- WHAT THE TASK REQUIRES: Transcribe the passage of the saiga article from "Samples taken from" up to and including "which are susceptible.".

- STUDY TEXT:
══════

RVC professor joins Mongolian crisis mission
A Royal Veterinary College (RVC) expert is in Mongolia to join a crisis management mission in response to critically endangered saiga antelope dying off in the country.
Some 1052 Saiga tatarica mongolica – a critically endangered sub-species of saiga – have been found dead in Mongolia’s western Khovd province over a third of the range so far, out of a total population of around 10,000. Mortalities are expected to be higher by the end of the epidemic.
Samples taken from carcasses were positive for peste des petits ruminants (PPR) infection, a lethal viral disease with plague-like impact on domestic herds. It can kill up to 90% of animals it infects.
This wildlife mortality follows an outbreak of this emerging disease in Mongolia for the first time ever in sheep and goats in September 2016 in Khovd. Despite mass vaccination it seems the virus is still active and could have devastating impacts on this largely nomadic pastoral society and the rich wildlife species which are susceptible.
This event follows another devastating mass mortality of some 220,000 saiga in Kazakhstan in 2015 which attracted global attention.
Richard Kock, Professor of Wildlife Health and Emerging Diseases at the RVC, has expertise in veterinary epidemiology, ecosystems health and vaccinology. The Crisis Management Committee mission he has joined is a joint United Nations Food and Agriculture Organization and World Organisation for Animal Health (OIE) initiative.
Professor Kock is visiting the affected area and will provide feedback to the Mongolian government and international community. Along with the rest of the Crisis Management Committee, he will advise on what can be done to reduce the disease impact on the saiga.
The Committee will provide technical expertise to support Mongolian officials in their investigation of PPR among wild animals and its potential impact on the current PPR situation in livestock. The team intends to identify any interactions between wildlife populations with food production animals relative to the risk of introduction and spread of PPR.
Professor Kock and the team will support Mongolian officials in their assessment of the epidemiological situation and outbreak investigation methods. They will also help local officials coordinate with other sectors to investigate the suspected PPR morbidity and mortality events in Mongolian wildlife species. The Committee will support the Mongolian veterinary services to ensure the diagnostic material available is sent to the Global Reference Laboratory for PPR, which is at Pirbright Institute in the UK, and to CIRAD in France for confirmation of the viral diagnosis.

══════

- Data excerpts:
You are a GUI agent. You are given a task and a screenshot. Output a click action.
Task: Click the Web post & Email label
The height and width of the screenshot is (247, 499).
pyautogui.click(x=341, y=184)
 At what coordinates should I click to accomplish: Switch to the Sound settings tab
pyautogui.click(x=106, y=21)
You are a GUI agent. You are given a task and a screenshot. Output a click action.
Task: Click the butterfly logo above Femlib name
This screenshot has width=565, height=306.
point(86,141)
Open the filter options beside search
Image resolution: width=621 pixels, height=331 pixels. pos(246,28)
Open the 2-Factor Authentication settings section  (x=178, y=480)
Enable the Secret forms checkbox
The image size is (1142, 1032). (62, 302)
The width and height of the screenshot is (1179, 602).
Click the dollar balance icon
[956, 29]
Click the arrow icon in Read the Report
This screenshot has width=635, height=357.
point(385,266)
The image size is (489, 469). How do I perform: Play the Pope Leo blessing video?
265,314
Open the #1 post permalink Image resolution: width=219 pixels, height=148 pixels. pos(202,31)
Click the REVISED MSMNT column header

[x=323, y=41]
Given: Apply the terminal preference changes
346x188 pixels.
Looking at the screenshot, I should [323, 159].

══════

- RESPONSE:
Samples taken from carcasses were positive for peste des petits ruminants (PPR) infection, a lethal viral disease with plague-like impact on domestic herds. It can kill up to 90% of animals it infects.
This wildlife mortality follows an outbreak of this emerging disease in Mongolia for the first time ever in sheep and goats in September 2016 in Khovd. Despite mass vaccination it seems the virus is still active and could have devastating impacts on this largely nomadic pastoral society and the rich wildlife species which are susceptible.